En paralelo, la Armada iraní emitió advertencias a las embarcaciones que permanecen en la zona. En un mensaje reproducido por el diario británico The Guardian, las autoridades navales señalaron que los buques no deben intentar atravesar el estrecho sin autorización.“Cualquier embarcación que intente adentrarse en el mar será atacada y destruida”, indicaron.
Según datos de la plataforma de seguimiento MarineTraffic, cientos de buques permanecen en el área, incluidos 426 petroleros, 34 portavehículos de gas licuado de petróleo y 19 buques de gas natural licuado, muchos de ellos detenidos durante la interrupción. La misma fuente registró movimientos iniciales tras el alto el fuego, con cruces puntuales en distintas franjas horarias.
Trump se lavó las manos
El presidente estadounidense Donald Trump confirmó el miércoles que el Líbano y Hezbollah no forman parte del acuerdo de alto el fuego de dos semanas alcanzado entre Estados Unidos e Irán, horas antes de que Israel lanzara su mayor ataque coordinado de la guerra sobre Beirut, donde las autoridades locales reportan víctimas mortales y un gran número de personas heridas en zonas residenciales y comerciales del centro de la capital libanesa.
Sobre este conflicto, Trump dijo a PBS al ser consultado sobre el tema: “Sí, no estaba incluido en el acuerdo”. Cuando se le preguntó por qué, el mandatario respondió: “Por Hezbollah. No estaban incluidos en el acuerdo. Eso también se resolverá.” Al ser consultado sobre los ataques israelíes en curso, Trump los minimizó: “Es una escaramuza separada”.

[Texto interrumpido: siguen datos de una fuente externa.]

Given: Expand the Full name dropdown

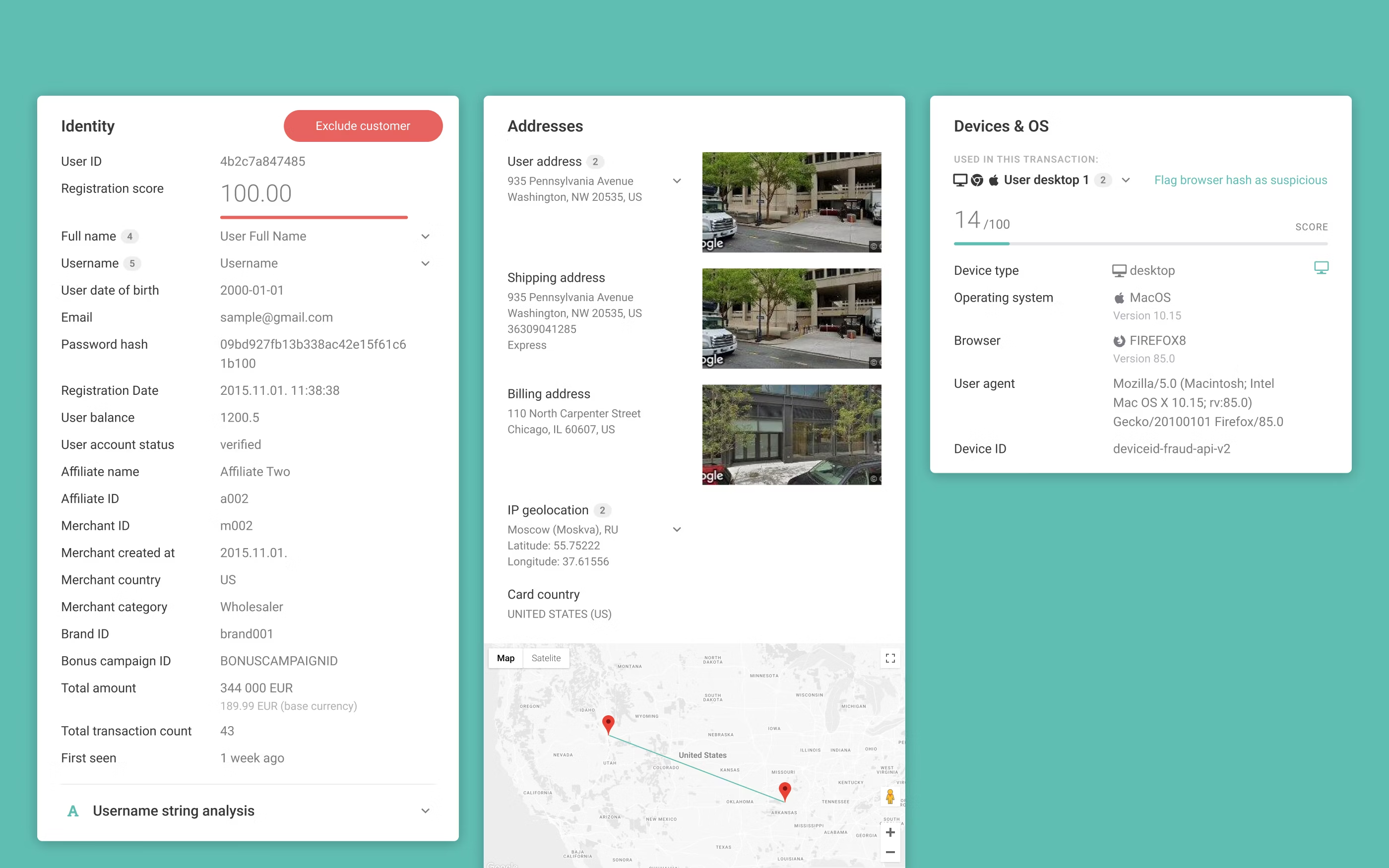Looking at the screenshot, I should (425, 237).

La declaración de Trump contradijo directamente la postura de Pakistán, uno de los mediadores clave del acuerdo, que sostuvo desde el inicio que la tregua incluía el frente libanés. El primer ministro israelí Benjamin Netanyahu había anticipado la posición de Washington desde la madrugada al afirmar que la campaña contra Hezbollah continuaría sin interrupciones, y el ejército israelí lo reiteró en un comunicado: “La operación en el Líbano continúa, el alto el fuego no se aplica en el Líbano”.